Prompt: A love story between a man and a greasy grilled cheese.
It was really an accomplishment that they had made the tour that dull. There were only six facilities like it in all the world, yet the guide couldn’t widen her eyes long enough to communicate that with any enthusiasm.
Steven E. was at the back of the group. His nose was buried in the brochure; he eyed the map like it was the blueprints of his prison. Where do they keep the wheels? If I stay on this snooze-fest we’ll only ever see them through a glass panel thicker than a tractor tire.
Steven slowed and separated from the group. He was in his mid-thirties, so he already stuck out. Everybody else in the group had been children coming with their school or the elderly come to try and catch a glimpse of their… peaceful… future. That was the nature of time usually; it only caught the eyes of the young and the old. People like Steven were in the gooey warm middle. Everything for them was ongoing, be it debt, success, illness, or board games.
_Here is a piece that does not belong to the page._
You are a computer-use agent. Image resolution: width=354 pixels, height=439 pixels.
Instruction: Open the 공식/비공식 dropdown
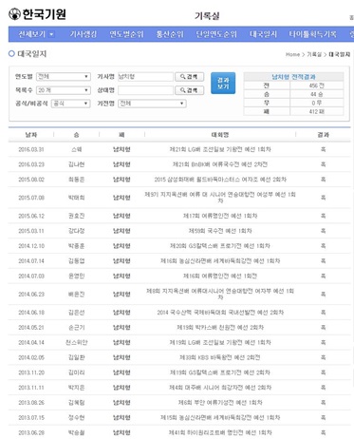click(x=71, y=104)
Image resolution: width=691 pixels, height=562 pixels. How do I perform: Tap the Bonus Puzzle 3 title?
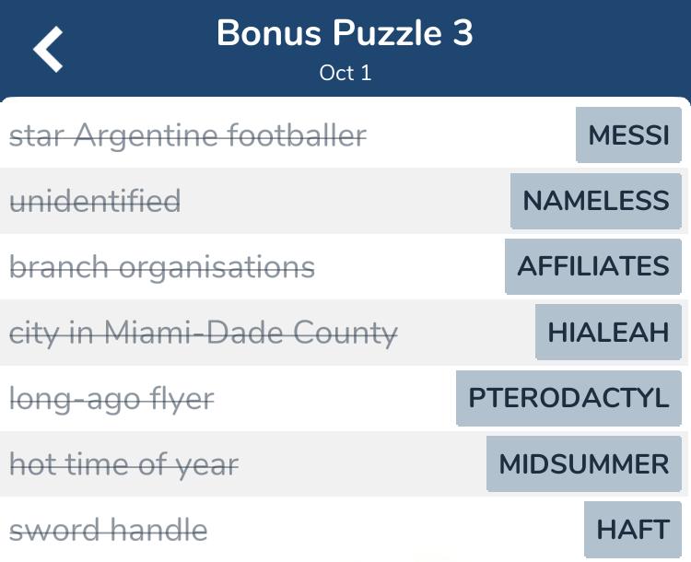[x=345, y=34]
The hall quieted. He dropped the brochure and watched it glide across the tile floor. Enough of this museum stuff; it was time to get what he came for, time to get his heart back. He ran a hand through his wavy blonde hair as he examined his options. Three locked doors. An exhibit talking about the spooling method of time observance.
He didn’t need to read it; basically everybody knew at that point. We had the technology to observe the past. We even had the power to pull things out of it, to let them live again. Obviously that couldn’t get into the wrong hands. The government ran this facility, keeping the public satisfied with guided tours, letting them pay hundreds of dollars to observe one of the moments in a lost loved one’s life. I bet they have a filter so you never see anybody on the can, he thought.
His mission was simple: retrieve Clark. They’d only been married five years when he was killed in a random traffic collision. It wasn’t fair. The technology existed to bring him back, but everyone was barred. Supposedly. Steven E. had his suspicions about that. Some people in the world, powerful people, didn’t mourn as much as they should have.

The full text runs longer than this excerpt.